As a noisy unstable montage of found objects, the splendid monster of Mary Shelley’s Frankenstein demonstrates an enduring aesthetic as well as scientific romance. By the re-animated and remediated (and remedial) conjoining of its corpse parts we could construe this phallic creature – with the erotic pataphysical and alchemical recipe of Duchamp – as a “bachelor machine”: an allegorical image as well as working diagram of art as a “chemical wedding” even if, like the bride of Frankenstein, Duchamp’s famous bride stripped bare remains – isolated in the upper storey of The Large Glass – a virgin muse. This is the masturbatory discipline of an art dedicated to her.
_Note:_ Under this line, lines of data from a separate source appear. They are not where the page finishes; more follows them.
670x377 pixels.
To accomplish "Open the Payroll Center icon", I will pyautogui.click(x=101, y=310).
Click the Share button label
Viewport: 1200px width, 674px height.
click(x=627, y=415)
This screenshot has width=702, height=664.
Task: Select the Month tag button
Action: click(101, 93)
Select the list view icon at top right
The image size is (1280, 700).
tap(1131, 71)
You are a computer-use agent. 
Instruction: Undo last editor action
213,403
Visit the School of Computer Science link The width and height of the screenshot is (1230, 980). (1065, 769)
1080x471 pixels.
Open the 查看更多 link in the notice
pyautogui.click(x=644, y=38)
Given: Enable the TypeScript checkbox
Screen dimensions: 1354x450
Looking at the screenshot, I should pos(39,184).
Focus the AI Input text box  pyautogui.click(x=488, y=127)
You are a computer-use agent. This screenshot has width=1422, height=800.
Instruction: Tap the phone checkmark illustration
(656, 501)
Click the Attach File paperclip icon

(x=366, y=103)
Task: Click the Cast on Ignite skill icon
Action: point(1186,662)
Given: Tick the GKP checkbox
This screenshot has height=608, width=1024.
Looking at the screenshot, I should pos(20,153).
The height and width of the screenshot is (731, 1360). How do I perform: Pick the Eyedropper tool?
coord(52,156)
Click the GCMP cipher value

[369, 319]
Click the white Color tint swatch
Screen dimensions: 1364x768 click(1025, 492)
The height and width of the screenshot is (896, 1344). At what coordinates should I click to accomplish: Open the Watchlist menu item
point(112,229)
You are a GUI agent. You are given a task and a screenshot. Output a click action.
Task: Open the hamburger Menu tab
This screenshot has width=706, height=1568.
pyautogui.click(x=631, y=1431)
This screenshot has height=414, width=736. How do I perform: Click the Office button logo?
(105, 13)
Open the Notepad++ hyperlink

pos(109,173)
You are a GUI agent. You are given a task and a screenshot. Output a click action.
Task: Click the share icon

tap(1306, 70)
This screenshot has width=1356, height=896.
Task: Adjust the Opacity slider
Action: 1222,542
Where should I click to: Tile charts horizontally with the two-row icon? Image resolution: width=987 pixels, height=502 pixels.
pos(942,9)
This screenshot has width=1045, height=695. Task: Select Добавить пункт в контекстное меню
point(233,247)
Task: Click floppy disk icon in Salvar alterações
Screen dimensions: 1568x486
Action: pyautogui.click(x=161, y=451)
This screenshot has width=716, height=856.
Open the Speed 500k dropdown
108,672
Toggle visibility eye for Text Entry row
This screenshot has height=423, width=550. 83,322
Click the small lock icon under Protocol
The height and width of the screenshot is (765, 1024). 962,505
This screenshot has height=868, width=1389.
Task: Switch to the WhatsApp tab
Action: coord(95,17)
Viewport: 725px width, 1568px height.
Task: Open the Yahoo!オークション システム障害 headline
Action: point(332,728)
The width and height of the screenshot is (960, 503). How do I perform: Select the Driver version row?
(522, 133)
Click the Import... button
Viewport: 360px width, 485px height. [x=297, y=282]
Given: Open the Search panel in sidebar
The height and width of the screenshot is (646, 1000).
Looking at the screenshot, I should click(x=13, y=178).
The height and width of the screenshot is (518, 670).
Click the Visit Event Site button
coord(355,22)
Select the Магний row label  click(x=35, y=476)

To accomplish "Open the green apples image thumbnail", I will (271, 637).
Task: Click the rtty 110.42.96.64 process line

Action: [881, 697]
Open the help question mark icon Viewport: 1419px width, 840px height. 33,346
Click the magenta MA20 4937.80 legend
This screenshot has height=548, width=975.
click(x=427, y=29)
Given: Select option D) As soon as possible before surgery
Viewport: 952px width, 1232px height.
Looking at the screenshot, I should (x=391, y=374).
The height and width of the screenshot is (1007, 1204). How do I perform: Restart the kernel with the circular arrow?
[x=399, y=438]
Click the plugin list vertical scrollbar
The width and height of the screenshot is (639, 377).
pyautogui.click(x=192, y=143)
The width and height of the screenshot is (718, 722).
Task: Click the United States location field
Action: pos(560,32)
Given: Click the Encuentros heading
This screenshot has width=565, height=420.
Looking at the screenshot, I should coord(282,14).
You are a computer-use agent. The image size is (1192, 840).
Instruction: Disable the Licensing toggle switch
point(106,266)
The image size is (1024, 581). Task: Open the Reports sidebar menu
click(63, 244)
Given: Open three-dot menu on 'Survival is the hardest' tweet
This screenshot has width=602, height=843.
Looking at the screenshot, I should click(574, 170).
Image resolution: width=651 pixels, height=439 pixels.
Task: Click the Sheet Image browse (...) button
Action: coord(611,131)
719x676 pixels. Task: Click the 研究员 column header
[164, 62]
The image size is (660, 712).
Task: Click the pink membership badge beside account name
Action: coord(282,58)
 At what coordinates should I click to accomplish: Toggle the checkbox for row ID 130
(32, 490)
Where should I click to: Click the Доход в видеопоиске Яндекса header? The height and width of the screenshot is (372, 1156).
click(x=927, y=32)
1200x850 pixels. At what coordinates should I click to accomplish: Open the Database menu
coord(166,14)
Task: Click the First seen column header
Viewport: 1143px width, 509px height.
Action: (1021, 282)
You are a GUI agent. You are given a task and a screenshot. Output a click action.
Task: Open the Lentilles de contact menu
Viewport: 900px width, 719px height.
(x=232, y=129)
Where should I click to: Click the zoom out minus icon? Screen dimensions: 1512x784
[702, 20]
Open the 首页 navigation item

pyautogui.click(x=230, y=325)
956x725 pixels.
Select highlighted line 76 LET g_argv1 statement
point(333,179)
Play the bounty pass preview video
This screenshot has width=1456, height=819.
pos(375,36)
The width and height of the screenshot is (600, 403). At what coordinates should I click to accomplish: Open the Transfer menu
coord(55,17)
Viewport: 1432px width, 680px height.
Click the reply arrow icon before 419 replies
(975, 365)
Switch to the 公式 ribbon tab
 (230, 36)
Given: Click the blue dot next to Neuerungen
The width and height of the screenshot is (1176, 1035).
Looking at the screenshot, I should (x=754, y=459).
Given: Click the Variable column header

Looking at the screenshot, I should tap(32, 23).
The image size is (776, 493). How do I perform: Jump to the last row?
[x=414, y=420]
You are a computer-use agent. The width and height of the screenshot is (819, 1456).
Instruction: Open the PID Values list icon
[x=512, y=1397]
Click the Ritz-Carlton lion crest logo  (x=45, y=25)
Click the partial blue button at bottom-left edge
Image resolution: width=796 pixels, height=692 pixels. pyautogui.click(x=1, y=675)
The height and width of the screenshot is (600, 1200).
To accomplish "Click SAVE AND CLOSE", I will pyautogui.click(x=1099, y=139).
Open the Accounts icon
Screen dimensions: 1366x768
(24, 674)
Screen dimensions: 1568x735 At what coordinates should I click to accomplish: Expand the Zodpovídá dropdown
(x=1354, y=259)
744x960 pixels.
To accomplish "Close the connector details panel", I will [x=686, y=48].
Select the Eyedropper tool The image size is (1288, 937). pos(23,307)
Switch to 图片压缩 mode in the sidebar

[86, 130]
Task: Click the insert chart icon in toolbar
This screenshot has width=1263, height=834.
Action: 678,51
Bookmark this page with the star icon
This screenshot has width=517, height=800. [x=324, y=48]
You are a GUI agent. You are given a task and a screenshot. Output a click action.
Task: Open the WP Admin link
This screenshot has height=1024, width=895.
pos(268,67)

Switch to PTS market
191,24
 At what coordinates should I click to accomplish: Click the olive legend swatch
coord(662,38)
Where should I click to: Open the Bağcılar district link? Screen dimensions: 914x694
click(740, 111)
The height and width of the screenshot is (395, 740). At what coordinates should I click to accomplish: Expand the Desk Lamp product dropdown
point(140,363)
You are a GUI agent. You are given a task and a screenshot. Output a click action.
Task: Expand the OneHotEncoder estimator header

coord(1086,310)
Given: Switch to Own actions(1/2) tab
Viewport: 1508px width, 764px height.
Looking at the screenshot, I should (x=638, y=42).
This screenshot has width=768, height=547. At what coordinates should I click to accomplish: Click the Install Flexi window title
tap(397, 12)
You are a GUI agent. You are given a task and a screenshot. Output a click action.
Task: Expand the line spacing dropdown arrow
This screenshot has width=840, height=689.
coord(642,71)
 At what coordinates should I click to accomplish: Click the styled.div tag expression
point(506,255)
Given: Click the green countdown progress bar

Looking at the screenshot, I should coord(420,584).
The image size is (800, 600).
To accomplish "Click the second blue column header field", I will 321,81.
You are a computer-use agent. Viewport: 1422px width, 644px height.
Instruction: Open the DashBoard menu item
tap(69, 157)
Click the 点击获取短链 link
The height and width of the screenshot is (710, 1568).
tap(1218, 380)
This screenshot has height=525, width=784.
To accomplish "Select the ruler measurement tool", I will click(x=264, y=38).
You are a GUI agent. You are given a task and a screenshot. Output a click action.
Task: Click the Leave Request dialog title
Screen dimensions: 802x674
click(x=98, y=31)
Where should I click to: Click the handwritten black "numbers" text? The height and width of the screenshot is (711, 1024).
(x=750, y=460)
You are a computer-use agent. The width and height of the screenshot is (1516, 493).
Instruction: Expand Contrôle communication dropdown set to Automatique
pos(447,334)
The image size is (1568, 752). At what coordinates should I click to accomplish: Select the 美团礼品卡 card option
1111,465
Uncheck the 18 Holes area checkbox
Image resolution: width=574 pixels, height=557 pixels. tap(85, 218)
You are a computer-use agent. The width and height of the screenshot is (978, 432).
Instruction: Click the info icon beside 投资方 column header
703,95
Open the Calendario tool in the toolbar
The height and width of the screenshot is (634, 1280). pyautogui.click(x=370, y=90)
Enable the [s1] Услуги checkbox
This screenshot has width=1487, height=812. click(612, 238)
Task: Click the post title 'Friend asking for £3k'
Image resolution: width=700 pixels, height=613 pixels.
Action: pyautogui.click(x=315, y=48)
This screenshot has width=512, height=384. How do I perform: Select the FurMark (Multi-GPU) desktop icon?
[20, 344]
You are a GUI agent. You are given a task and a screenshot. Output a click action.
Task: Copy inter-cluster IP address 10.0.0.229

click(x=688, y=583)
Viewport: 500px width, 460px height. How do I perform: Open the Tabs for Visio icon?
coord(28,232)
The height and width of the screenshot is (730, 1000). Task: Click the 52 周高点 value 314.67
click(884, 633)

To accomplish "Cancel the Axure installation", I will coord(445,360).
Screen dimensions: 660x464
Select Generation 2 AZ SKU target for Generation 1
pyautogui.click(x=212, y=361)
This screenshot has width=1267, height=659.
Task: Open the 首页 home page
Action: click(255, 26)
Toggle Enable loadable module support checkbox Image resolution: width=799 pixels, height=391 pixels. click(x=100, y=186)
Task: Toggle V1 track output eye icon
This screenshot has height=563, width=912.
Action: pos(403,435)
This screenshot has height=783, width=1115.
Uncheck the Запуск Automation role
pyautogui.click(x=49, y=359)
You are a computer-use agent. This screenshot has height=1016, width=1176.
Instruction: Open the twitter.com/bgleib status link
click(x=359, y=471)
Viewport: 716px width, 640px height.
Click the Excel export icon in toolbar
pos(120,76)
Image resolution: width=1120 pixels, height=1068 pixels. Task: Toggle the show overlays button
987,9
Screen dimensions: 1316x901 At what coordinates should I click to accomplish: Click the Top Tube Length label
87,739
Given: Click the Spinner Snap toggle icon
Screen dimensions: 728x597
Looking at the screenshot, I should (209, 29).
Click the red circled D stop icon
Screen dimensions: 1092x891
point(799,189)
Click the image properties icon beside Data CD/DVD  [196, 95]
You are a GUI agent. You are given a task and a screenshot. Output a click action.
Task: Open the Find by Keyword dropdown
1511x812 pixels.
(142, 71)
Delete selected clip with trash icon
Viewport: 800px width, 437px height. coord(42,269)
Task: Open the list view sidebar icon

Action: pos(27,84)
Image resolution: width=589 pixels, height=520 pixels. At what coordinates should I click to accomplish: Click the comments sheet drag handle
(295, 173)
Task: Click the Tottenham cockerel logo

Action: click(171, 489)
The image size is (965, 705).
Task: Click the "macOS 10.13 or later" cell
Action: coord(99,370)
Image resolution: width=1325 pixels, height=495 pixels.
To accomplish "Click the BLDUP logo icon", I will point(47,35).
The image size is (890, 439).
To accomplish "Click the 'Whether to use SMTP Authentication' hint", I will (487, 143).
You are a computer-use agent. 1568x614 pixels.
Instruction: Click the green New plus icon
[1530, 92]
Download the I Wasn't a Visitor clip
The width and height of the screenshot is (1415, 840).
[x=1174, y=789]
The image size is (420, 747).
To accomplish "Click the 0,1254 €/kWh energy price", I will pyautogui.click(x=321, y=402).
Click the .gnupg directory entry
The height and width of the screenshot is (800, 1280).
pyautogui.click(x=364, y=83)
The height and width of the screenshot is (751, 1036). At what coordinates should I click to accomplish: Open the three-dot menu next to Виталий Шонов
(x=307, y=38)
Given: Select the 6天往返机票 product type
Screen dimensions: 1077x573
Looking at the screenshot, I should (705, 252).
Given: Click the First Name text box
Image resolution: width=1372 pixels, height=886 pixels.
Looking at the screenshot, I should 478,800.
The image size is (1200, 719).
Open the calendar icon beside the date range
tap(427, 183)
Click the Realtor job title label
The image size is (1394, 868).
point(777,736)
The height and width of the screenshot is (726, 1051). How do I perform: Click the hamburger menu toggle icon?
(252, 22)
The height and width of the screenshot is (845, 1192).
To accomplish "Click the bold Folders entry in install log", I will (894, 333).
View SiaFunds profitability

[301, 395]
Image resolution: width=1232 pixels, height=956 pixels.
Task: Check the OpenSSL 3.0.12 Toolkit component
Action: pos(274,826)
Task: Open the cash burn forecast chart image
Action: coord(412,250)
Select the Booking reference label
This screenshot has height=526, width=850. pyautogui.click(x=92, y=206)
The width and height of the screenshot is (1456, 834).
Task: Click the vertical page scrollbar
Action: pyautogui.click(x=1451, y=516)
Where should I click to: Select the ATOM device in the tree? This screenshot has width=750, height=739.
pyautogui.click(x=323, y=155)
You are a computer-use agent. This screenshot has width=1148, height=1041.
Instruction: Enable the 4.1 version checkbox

I propose a new image of art that interferes with this erotic chemistry: necromantic rather than romantic and thus a catastrophic undoing of the bachelor machine. The muse in this case is the notorious “corpse bride”: the instrument of a legendary mode of execution in which a putrescent cadaver is tightly bound in actual intercourse with the victim. Consider the notorious scatological exploitation movie by Tom Six, The Human Centipede 2 (2011) in which a demonic pervert kidnaps and crudely attaches with sculptural surgery, mouth to anus, a dozen victims in a phantasmic image inspired by Six’s first film, The Human Centipede 1. While the first movie typifies the camp style of the “mad science” horror genre derived from Frankenstein, the brutally explicit sequel is a metafictional if not metaphysical disquisition on the camp sexual diagram of the first film. With the second human centipede, eros is transfigured into an appalling aesthetic rage – yet in a manner suggesting more affinity with the stage kitchen of Master Chef than with the Marquis de Sade’s chateau, the orgiastic assemblage of bodies is transposed into a singular extrusion of the alimentary canal. I propose – in a gesture that is transdisciplinary rather than transgressive – that we make use of The Human Centipede 2 as a caustic satire on contemporary art – in particular debasing contemporary art’s diagrammatic, relational and participatory practices – and use it as an unpleasant antidote to the new doxa of Deleuzian aesthetics.